→ **Aim of the task**
From the first line to the last, transcribe the data exactly.

= = = = =

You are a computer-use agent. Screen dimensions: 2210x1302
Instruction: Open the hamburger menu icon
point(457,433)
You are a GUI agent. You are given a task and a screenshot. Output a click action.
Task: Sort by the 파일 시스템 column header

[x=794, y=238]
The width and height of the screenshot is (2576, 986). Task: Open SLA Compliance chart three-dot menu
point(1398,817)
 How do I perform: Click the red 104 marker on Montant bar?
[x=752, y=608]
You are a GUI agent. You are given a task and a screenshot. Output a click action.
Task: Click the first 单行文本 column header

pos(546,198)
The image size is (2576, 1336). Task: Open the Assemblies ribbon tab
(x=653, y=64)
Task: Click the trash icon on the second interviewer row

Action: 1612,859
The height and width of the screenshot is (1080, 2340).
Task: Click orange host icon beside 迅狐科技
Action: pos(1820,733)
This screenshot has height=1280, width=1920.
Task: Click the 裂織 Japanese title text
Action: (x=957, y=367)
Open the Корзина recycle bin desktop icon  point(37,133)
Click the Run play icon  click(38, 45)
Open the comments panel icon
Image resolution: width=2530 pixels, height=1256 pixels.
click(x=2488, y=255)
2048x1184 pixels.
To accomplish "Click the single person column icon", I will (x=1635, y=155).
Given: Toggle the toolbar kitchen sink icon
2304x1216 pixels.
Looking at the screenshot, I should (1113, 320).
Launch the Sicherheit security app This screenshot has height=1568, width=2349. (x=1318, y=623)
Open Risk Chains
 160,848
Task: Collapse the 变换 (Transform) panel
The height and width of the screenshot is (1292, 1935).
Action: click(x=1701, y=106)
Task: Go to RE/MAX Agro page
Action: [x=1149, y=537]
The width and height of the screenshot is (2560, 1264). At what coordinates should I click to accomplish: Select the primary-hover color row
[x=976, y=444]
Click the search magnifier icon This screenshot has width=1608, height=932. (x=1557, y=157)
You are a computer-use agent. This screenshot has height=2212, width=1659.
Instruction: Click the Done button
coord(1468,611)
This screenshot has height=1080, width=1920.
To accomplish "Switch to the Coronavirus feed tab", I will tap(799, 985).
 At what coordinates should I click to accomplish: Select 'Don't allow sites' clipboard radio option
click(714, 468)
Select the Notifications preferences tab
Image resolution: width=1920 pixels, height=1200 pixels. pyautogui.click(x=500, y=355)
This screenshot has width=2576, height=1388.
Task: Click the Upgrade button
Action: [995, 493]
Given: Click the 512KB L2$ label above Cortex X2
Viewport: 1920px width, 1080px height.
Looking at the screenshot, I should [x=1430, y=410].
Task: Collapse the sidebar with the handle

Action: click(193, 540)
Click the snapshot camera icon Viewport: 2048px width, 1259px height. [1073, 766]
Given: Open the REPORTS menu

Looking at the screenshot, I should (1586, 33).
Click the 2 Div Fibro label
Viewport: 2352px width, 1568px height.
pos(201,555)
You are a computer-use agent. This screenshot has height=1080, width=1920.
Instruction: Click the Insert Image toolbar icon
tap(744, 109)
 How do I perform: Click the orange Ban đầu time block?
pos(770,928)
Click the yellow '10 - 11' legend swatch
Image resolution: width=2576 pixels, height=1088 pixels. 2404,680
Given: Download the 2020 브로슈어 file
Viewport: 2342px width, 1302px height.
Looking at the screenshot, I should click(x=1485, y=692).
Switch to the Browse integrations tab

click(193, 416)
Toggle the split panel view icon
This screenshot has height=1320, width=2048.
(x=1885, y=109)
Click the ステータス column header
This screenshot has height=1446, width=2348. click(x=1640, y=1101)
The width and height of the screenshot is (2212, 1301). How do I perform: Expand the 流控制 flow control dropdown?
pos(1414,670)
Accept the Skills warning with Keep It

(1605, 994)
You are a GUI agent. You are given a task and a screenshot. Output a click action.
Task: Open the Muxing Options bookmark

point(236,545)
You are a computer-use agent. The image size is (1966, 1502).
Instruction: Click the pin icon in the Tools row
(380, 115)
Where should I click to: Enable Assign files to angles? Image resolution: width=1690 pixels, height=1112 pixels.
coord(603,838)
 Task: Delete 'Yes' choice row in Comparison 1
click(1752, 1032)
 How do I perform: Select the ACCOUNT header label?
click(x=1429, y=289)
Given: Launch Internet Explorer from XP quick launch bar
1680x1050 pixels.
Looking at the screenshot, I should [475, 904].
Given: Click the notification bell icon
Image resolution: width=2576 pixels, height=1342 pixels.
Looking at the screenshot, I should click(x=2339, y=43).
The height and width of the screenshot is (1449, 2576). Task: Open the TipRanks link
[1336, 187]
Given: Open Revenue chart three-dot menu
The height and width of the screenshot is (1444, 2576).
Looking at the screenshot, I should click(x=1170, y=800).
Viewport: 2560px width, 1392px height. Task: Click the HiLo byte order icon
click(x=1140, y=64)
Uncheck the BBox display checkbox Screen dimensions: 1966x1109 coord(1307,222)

= = = = =

→ **Exercise solution**
You are a computer-use agent. Screen dimensions: 2210x1302
Instruction: Open the hamburger menu icon
point(457,433)
You are a GUI agent. You are given a task and a screenshot. Output a click action.
Task: Sort by the 파일 시스템 column header

[x=794, y=238]
The width and height of the screenshot is (2576, 986). Task: Open SLA Compliance chart three-dot menu
point(1398,817)
 How do I perform: Click the red 104 marker on Montant bar?
[x=752, y=608]
You are a GUI agent. You are given a task and a screenshot. Output a click action.
Task: Click the first 单行文本 column header

pos(546,198)
The image size is (2576, 1336). Task: Open the Assemblies ribbon tab
(x=653, y=64)
Task: Click the trash icon on the second interviewer row

Action: 1612,859
The height and width of the screenshot is (1080, 2340).
Task: Click orange host icon beside 迅狐科技
Action: pos(1820,733)
This screenshot has height=1280, width=1920.
Task: Click the 裂織 Japanese title text
Action: (x=957, y=367)
Open the Корзина recycle bin desktop icon  point(37,133)
Click the Run play icon  click(38, 45)
Open the comments panel icon
Image resolution: width=2530 pixels, height=1256 pixels.
click(x=2488, y=255)
2048x1184 pixels.
To accomplish "Click the single person column icon", I will (x=1635, y=155).
Given: Toggle the toolbar kitchen sink icon
2304x1216 pixels.
Looking at the screenshot, I should (1113, 320).
Launch the Sicherheit security app This screenshot has height=1568, width=2349. (x=1318, y=623)
Open Risk Chains
 160,848
Task: Collapse the 变换 (Transform) panel
The height and width of the screenshot is (1292, 1935).
Action: click(x=1701, y=106)
Task: Go to RE/MAX Agro page
Action: [x=1149, y=537]
The width and height of the screenshot is (2560, 1264). At what coordinates should I click to accomplish: Select the primary-hover color row
[x=976, y=444]
Click the search magnifier icon This screenshot has width=1608, height=932. (x=1557, y=157)
You are a computer-use agent. This screenshot has height=2212, width=1659.
Instruction: Click the Done button
coord(1468,611)
This screenshot has height=1080, width=1920.
To accomplish "Switch to the Coronavirus feed tab", I will tap(799, 985).
 At what coordinates should I click to accomplish: Select 'Don't allow sites' clipboard radio option
click(714, 468)
Select the Notifications preferences tab
Image resolution: width=1920 pixels, height=1200 pixels. pyautogui.click(x=500, y=355)
This screenshot has width=2576, height=1388.
Task: Click the Upgrade button
Action: [995, 493]
Given: Click the 512KB L2$ label above Cortex X2
Viewport: 1920px width, 1080px height.
Looking at the screenshot, I should [x=1430, y=410].
Task: Collapse the sidebar with the handle

Action: click(193, 540)
Click the snapshot camera icon Viewport: 2048px width, 1259px height. [1073, 766]
Given: Open the REPORTS menu

Looking at the screenshot, I should (1586, 33).
Click the 2 Div Fibro label
Viewport: 2352px width, 1568px height.
pos(201,555)
You are a computer-use agent. This screenshot has height=1080, width=1920.
Instruction: Click the Insert Image toolbar icon
tap(744, 109)
 How do I perform: Click the orange Ban đầu time block?
pos(770,928)
Click the yellow '10 - 11' legend swatch
Image resolution: width=2576 pixels, height=1088 pixels. 2404,680
Given: Download the 2020 브로슈어 file
Viewport: 2342px width, 1302px height.
Looking at the screenshot, I should click(x=1485, y=692).
Switch to the Browse integrations tab

click(193, 416)
Toggle the split panel view icon
This screenshot has height=1320, width=2048.
(x=1885, y=109)
Click the ステータス column header
This screenshot has height=1446, width=2348. click(x=1640, y=1101)
The width and height of the screenshot is (2212, 1301). How do I perform: Expand the 流控制 flow control dropdown?
pos(1414,670)
Accept the Skills warning with Keep It

(1605, 994)
You are a GUI agent. You are given a task and a screenshot. Output a click action.
Task: Open the Muxing Options bookmark

point(236,545)
You are a computer-use agent. The image size is (1966, 1502).
Instruction: Click the pin icon in the Tools row
(380, 115)
Where should I click to: Enable Assign files to angles? Image resolution: width=1690 pixels, height=1112 pixels.
coord(603,838)
 Task: Delete 'Yes' choice row in Comparison 1
click(1752, 1032)
 How do I perform: Select the ACCOUNT header label?
click(x=1429, y=289)
Given: Launch Internet Explorer from XP quick launch bar
1680x1050 pixels.
Looking at the screenshot, I should [475, 904].
Given: Click the notification bell icon
Image resolution: width=2576 pixels, height=1342 pixels.
Looking at the screenshot, I should click(x=2339, y=43).
The height and width of the screenshot is (1449, 2576). Task: Open the TipRanks link
[1336, 187]
Given: Open Revenue chart three-dot menu
The height and width of the screenshot is (1444, 2576).
Looking at the screenshot, I should click(x=1170, y=800).
Viewport: 2560px width, 1392px height. Task: Click the HiLo byte order icon
click(x=1140, y=64)
Uncheck the BBox display checkbox Screen dimensions: 1966x1109 coord(1307,222)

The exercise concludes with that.